Iran is a first-rate military power and could well defend itself. There is a possibility that the Iran and Israeli military equation could turn into a crude form of deterrence relations unless both sides listen to what Middle Eastern countries are telling them: to show restraint and de-escalate

Nasr, on the other hand, is an authority on comparing Islamic, Greek, and modern philosophy.

I am naming all these Iranian intellectuals to reinforce my point that the Iranian culture and society are extremely vibrant and fertile. However, I am not too familiar with the politics of this intellectual culture of Iranian society. For instance, I don't know whether Hussein Nasr is anti-revolution or pro-revolution. Whether Hamid Inayat endorsed the outcomes of the 1979 Revolution or whether he was opposed to religious clergy. Azar Nafisi, however, is clearly anti-Revolution. But one thing is sure: these people are all products of an Iranian society — a society which is facing a threat of annihilation at the hands of Israel and its American allies. Israelis are clearly threatening Iran to shut up or face a Gaza-like fate. No less furious threats have been hurled at Iran by Washington.

The Middle Eastern countries, however, have come out with their condemnation of Israeli air strikes on Iranian territory on Saturday night. Condemning the attacks, some Middle Eastern countries urged restraint and de-escalation. Iran is a first-rate military power and could well defend itself. There is a possibility that the Iran and Israeli military equation could turn into a crude form of deterrence relations unless both sides listen to what Middle Eastern countries are telling them: to show restraint and de-escalate.
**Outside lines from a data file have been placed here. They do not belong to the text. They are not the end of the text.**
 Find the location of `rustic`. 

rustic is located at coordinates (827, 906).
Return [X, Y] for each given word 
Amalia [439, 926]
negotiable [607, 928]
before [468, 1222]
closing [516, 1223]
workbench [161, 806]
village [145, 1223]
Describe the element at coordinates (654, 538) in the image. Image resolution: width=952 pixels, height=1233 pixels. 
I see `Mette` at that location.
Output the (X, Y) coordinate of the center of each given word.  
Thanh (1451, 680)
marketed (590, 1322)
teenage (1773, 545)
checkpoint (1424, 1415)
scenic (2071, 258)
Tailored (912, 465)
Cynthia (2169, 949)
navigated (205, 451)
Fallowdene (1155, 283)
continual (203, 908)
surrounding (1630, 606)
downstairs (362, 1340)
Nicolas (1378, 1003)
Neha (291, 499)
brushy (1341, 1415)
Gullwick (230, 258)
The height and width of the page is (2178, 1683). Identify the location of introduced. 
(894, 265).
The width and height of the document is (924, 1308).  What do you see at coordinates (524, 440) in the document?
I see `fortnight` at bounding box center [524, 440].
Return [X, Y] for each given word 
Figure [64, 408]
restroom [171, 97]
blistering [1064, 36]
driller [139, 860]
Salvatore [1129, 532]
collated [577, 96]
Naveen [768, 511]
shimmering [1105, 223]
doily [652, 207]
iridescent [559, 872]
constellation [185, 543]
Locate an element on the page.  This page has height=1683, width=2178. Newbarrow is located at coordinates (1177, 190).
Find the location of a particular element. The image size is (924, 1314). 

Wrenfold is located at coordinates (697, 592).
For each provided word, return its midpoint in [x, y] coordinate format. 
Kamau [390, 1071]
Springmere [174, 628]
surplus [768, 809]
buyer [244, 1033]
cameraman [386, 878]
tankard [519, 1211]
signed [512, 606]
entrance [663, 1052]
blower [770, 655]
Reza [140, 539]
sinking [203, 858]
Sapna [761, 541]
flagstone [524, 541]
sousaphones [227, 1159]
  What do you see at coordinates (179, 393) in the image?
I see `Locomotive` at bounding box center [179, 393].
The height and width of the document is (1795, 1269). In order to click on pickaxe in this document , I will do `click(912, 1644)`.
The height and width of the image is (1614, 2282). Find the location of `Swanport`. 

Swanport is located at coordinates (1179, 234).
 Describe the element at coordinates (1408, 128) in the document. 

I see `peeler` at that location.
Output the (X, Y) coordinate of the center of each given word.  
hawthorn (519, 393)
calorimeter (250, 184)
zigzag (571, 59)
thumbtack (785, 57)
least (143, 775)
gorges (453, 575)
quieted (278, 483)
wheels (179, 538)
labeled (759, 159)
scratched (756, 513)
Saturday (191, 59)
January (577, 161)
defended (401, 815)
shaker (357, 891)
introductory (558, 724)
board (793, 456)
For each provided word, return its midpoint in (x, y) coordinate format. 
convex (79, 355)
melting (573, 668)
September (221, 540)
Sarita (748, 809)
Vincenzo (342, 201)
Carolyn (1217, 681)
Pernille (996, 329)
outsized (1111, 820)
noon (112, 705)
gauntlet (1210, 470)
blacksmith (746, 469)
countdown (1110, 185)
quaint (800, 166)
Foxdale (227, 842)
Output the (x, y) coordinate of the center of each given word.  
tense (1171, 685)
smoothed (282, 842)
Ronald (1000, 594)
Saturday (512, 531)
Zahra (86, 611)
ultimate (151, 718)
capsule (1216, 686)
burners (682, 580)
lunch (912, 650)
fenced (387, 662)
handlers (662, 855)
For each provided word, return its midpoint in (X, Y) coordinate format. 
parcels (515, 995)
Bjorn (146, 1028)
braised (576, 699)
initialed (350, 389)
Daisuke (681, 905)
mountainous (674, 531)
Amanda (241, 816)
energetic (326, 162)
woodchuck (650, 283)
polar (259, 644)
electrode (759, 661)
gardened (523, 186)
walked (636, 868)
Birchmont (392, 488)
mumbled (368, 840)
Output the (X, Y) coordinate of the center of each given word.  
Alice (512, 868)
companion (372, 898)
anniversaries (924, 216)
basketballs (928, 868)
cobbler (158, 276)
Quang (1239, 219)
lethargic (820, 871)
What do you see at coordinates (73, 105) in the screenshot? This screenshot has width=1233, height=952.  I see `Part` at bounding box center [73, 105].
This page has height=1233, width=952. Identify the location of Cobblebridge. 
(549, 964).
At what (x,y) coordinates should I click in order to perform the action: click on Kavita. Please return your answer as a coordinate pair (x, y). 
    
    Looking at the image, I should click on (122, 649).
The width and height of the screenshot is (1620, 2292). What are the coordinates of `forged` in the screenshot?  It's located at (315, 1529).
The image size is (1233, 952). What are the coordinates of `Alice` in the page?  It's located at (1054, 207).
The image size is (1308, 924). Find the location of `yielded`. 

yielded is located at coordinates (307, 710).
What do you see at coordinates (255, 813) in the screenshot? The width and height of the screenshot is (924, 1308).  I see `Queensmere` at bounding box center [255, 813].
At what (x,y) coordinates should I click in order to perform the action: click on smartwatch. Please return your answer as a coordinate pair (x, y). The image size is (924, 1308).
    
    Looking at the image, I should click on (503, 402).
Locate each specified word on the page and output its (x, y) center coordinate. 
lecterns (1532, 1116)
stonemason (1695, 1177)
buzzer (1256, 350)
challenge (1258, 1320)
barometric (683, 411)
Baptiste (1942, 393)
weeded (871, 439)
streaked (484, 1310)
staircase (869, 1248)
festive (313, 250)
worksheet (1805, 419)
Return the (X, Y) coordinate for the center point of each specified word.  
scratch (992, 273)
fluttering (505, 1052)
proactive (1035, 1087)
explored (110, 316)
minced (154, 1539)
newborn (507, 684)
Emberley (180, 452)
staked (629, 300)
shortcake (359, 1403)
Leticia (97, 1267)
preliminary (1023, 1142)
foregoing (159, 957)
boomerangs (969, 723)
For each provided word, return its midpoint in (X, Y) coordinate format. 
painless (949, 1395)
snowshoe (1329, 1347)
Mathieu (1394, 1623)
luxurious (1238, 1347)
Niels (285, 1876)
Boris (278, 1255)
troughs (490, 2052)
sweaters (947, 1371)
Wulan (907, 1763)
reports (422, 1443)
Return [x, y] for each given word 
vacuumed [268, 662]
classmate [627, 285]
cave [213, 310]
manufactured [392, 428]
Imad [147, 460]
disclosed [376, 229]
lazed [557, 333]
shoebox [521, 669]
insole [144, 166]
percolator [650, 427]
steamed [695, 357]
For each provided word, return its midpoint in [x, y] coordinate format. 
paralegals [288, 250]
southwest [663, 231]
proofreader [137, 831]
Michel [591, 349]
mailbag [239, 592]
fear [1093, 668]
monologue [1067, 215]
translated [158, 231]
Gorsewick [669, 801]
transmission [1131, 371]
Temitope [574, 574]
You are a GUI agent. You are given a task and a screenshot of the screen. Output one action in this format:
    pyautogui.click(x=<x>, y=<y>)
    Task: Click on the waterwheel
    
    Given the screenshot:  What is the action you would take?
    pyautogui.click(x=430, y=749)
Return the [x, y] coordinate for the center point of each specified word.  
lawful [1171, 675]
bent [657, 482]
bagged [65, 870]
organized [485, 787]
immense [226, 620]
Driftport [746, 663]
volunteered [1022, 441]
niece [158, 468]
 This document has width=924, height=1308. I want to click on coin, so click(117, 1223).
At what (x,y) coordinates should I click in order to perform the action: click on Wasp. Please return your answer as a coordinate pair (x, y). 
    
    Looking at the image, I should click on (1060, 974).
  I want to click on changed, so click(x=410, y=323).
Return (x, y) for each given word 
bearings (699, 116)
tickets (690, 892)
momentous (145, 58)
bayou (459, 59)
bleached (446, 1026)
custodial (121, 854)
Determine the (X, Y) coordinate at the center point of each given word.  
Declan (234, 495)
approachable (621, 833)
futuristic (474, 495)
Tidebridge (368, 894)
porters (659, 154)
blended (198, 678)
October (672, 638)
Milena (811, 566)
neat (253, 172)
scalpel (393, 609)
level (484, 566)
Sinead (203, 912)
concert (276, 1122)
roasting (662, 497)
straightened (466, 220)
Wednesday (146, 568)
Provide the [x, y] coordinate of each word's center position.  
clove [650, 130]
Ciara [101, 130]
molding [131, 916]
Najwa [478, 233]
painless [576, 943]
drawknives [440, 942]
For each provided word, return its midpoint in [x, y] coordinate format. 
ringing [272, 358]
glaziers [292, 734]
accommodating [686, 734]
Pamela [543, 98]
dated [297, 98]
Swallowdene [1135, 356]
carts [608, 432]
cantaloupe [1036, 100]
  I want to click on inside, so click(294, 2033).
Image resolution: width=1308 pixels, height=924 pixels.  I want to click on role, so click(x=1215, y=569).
But what about those countries in the region which do not possess any substantial military power, like Gaza and Lebanon? Will they continue to be the subject of Israeli atrocities? Will the world only listen to those countries which can inflict military damage on Israel and the rest can go to hell? The world is fast turning into a jungle where the only currency is nuclear weapons and military power.

I know Iran to be a society identified by people like Azar Nafisi, Hamid Inayat, Hussein Nasr, and Ali Shariati and, if you go back into history, by people like Imam Al-Ghazali. Iranian history is a history of cultural and literary effervescence. The Iranian people, just like the people of Gaza, do not deserve iron and fire--just like the people of Israel do not deserve bombs, rockets and missiles. They deserve to continue their tradition of literary and cultural flowering in their lands in an atmosphere of peace. I am sure Iranian society will continue to produce people with the names I have mentioned in this piece in the future. An alternative to these people, in case of bombing and annihilation of the Iranian society, is too fearful to contemplate but overly well known. It is just that I do not wish to mention those names and create a bad taste in my mouth after the charming effect of Iranian cultural heritage.